There have been other presidents since World War Two, but only Lyndon Johnson can stake a claim to being a transformative president, and his legacy is ambiguous. Arguably, he built on and entrenched the welfare state at the same time that he split the left and provided the momentum that the conservative movement needed to come into power with Reagan. The rest of the post-war presidents haven’t moved things too much in any particular direction, at least not in any enduring way. But Obama is different, and that is what Pete Wehner is worrying about when he says this:
Pete Wehner, a former top official in the George W. Bush administration and a social conservative thinker, described the resistance to Obama as “beyond politics.”
“What we’re having here are debates about first principles,” Wehner said. “A lot of people think he’s trying to transform the country in a liberal direction in the way that Ronald Reagan did in a conservative direction. This is not the normal push and pull of politics. It gets down to the purpose and meaning of America.”
Benen interprets that statement as a kind of double-standard, where it’s okay for the pendulum to move to the right under Reagan, but not okay for it to swing back to the left under a Democratic president. But that’s not what Wehner is getting at. He’s worried that a successful Obama presidency will wipe away all the progress (as he sees it) that the conservatives have made since Reagan took office. It’s not a ridiculous concern. No conservative wants to look around in 2016 and realize that they’re back to square one, circa 1980.

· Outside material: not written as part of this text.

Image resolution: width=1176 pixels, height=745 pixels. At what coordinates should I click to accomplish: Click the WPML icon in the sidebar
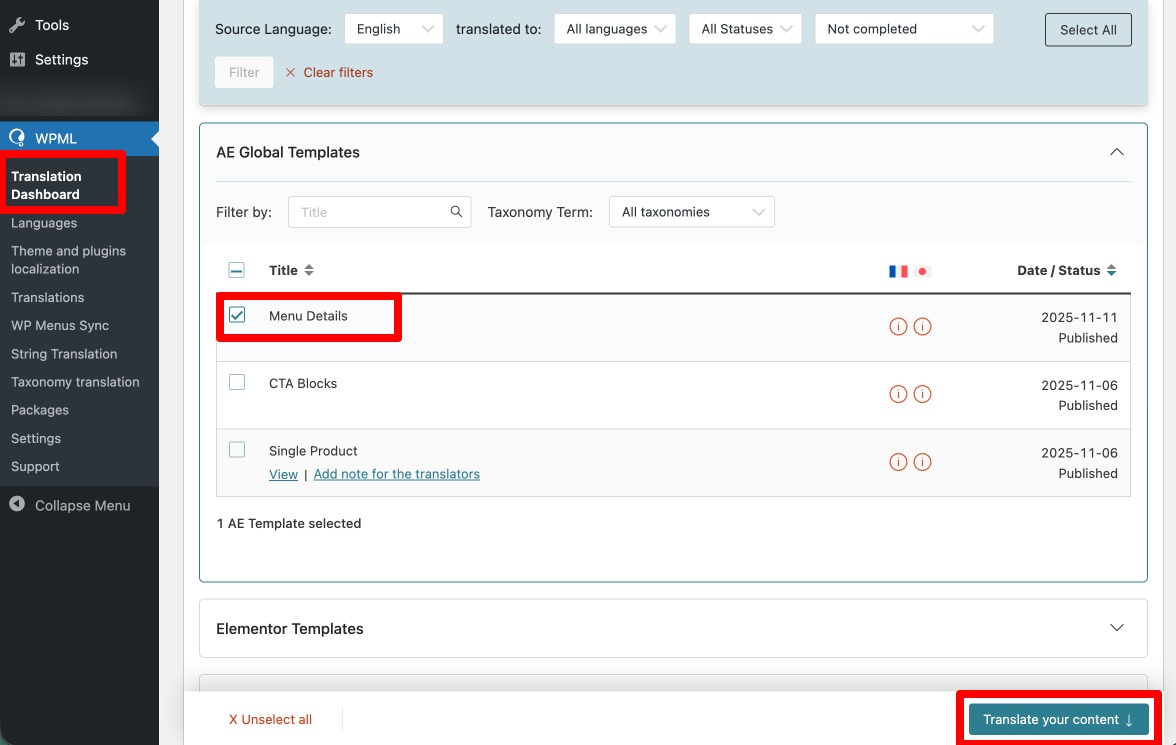(18, 137)
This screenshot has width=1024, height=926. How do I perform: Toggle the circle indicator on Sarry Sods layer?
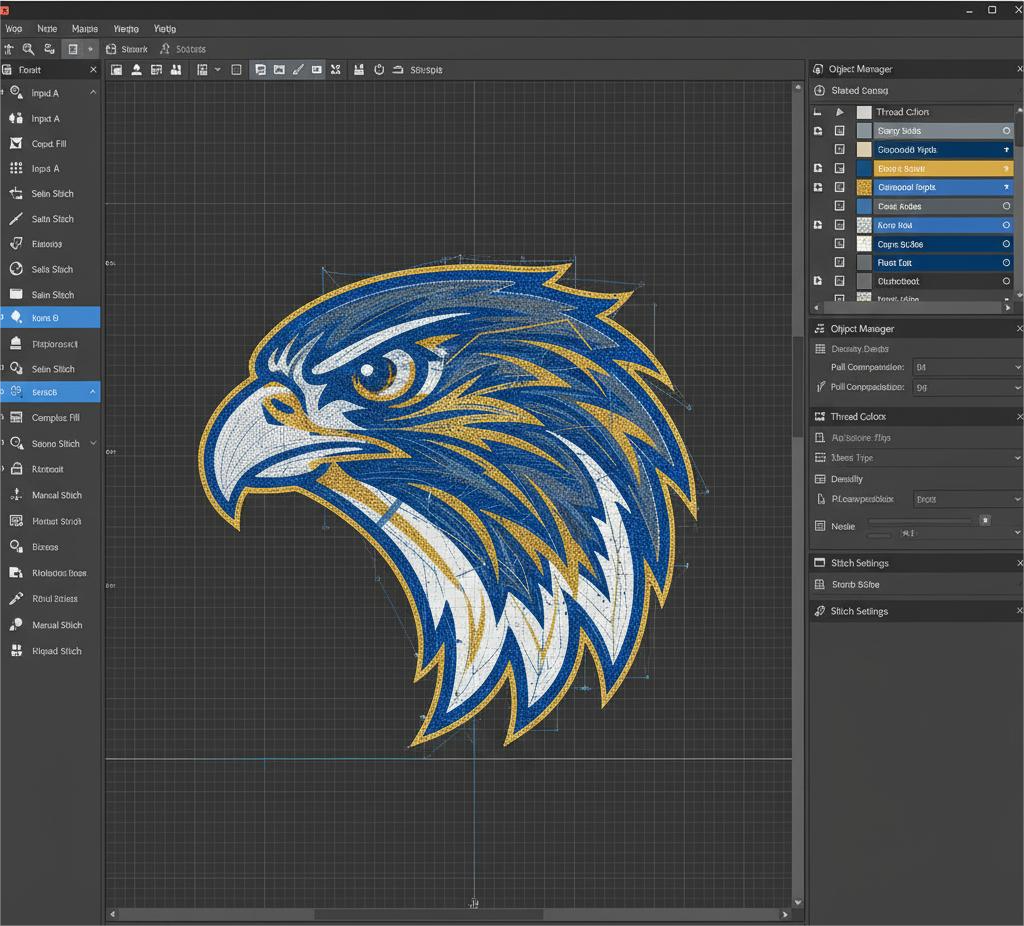[1006, 131]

A lot of confusion has arisen because Obama has by instinct and necessity pursued a fairly traditional center-left course. His health care bill, for example, left liberals feeling half-full. His Wall Street reforms didn’t go far enough for their taste. His foreign policies have failed to forcefully challenge the Establishment’s assumptions. But just the health care bill alone has the power to permanently shift the political landscape in Washington in a way not seen since the enactment of Social Security. Liberals like to carp that the bill is similar to the Heritage Foundation’s 1994 counterproposal to HillaryCare. Yet, those liberals forget that that the counterproposal was offered in bad faith. The goal was to scuttle any health care bill while appearing to be reasonable. Obama established the principle that the federal government is responsible for making sure every U.S. citizen has access to health care. From now on, the debate will focus on how to improve services, not on whether or not they should exist. That’s transformation. And that’s what Pete Wehner fears. The health care bill punched a hole through Reagan’s sails, and by the time they get the thing patched up the boat will be headed in a leftward direction.
So, yes, the Republicans freak out any time a Democrat is in the White House. But this isn’t just the push and pull of politics. And the reaction on the right shows that they know this.
That’s why we’re seeing this unprecedented obstruction and open hallucination. They may have held the line on Wall Street reform (although that remains to be seen) and they’re holding steady (for now) on the Supreme Court, but they’ll be damned if they’re going to let the president pass immigration reform or cap and trade because they actually have the power to stop that kind of transformation.